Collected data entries
=== Begin Enclosure ===
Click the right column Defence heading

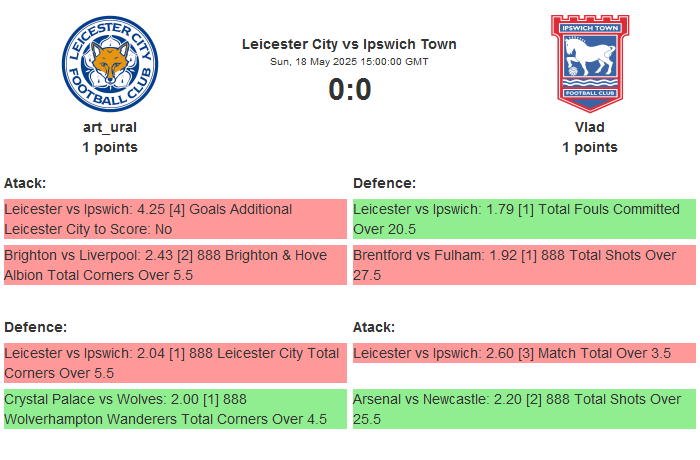pos(384,183)
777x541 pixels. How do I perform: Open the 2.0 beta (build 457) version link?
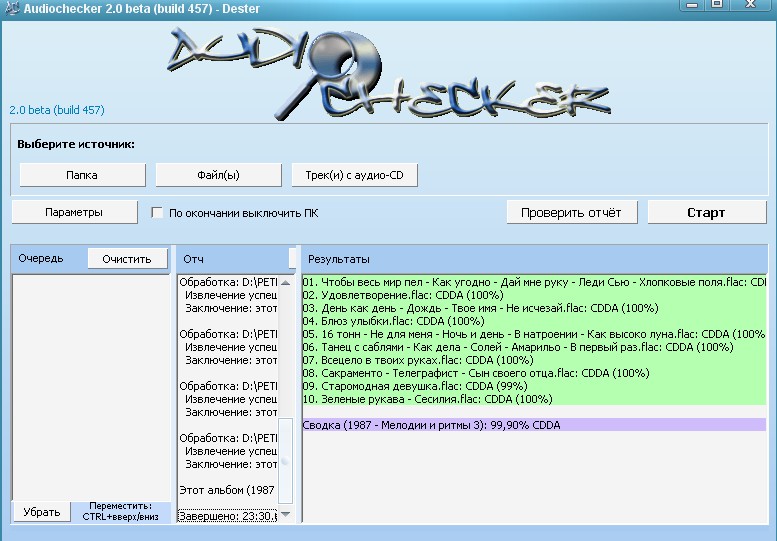pos(57,110)
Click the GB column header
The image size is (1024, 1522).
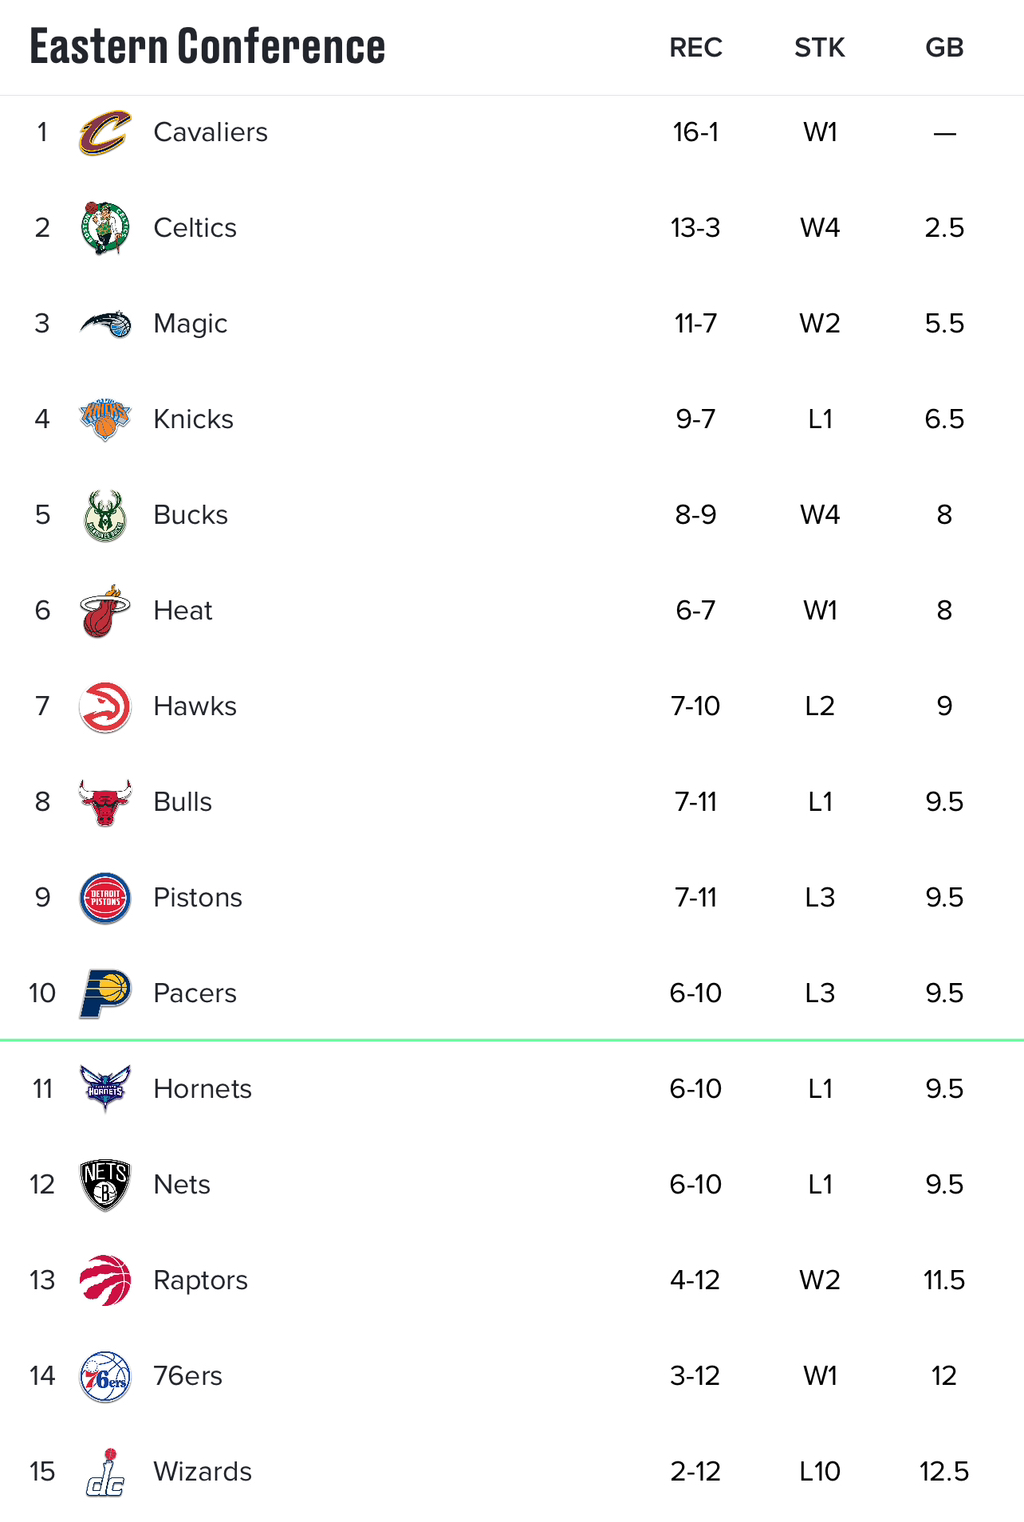click(x=944, y=48)
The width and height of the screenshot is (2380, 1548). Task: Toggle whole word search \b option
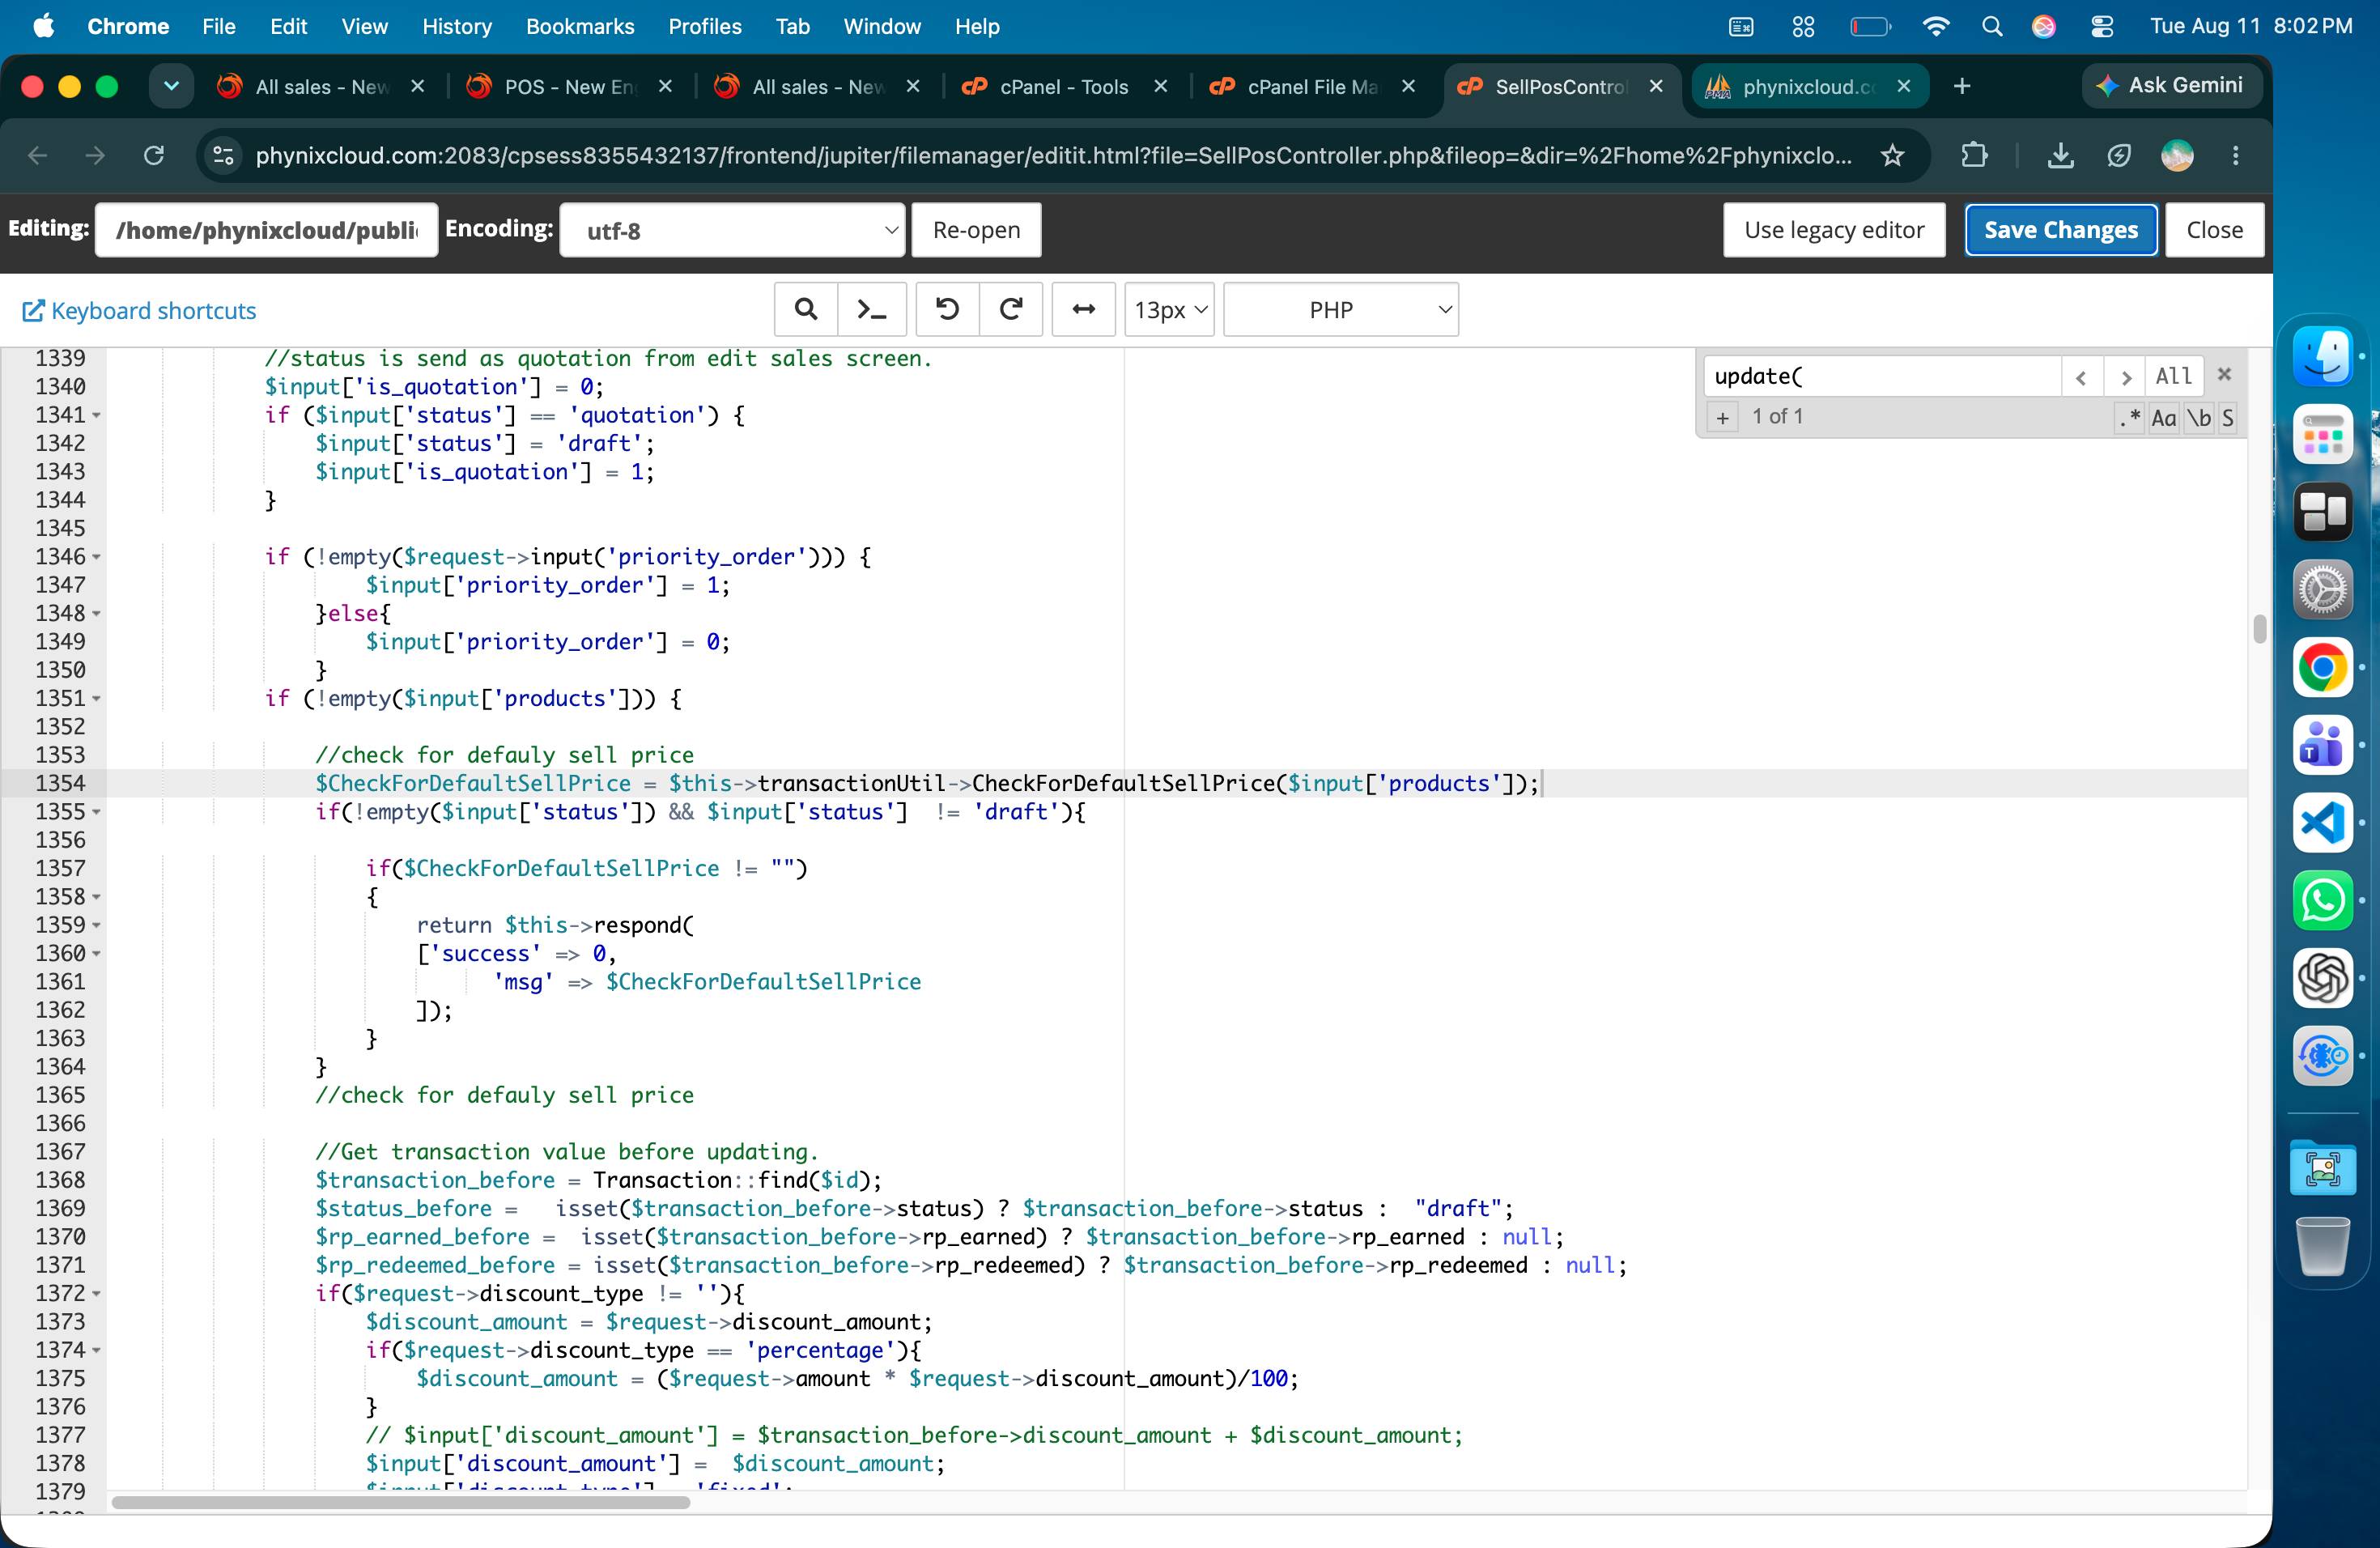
=== End Enclosure ===
Transcribe each entry above exactly, apart from the pictures.

Click the right column Defence heading

pos(384,183)
777x541 pixels. How do I perform: Open the 2.0 beta (build 457) version link?
pos(57,110)
Click the GB column header
The image size is (1024, 1522).
click(x=944, y=48)
The width and height of the screenshot is (2380, 1548). Task: Toggle whole word search \b option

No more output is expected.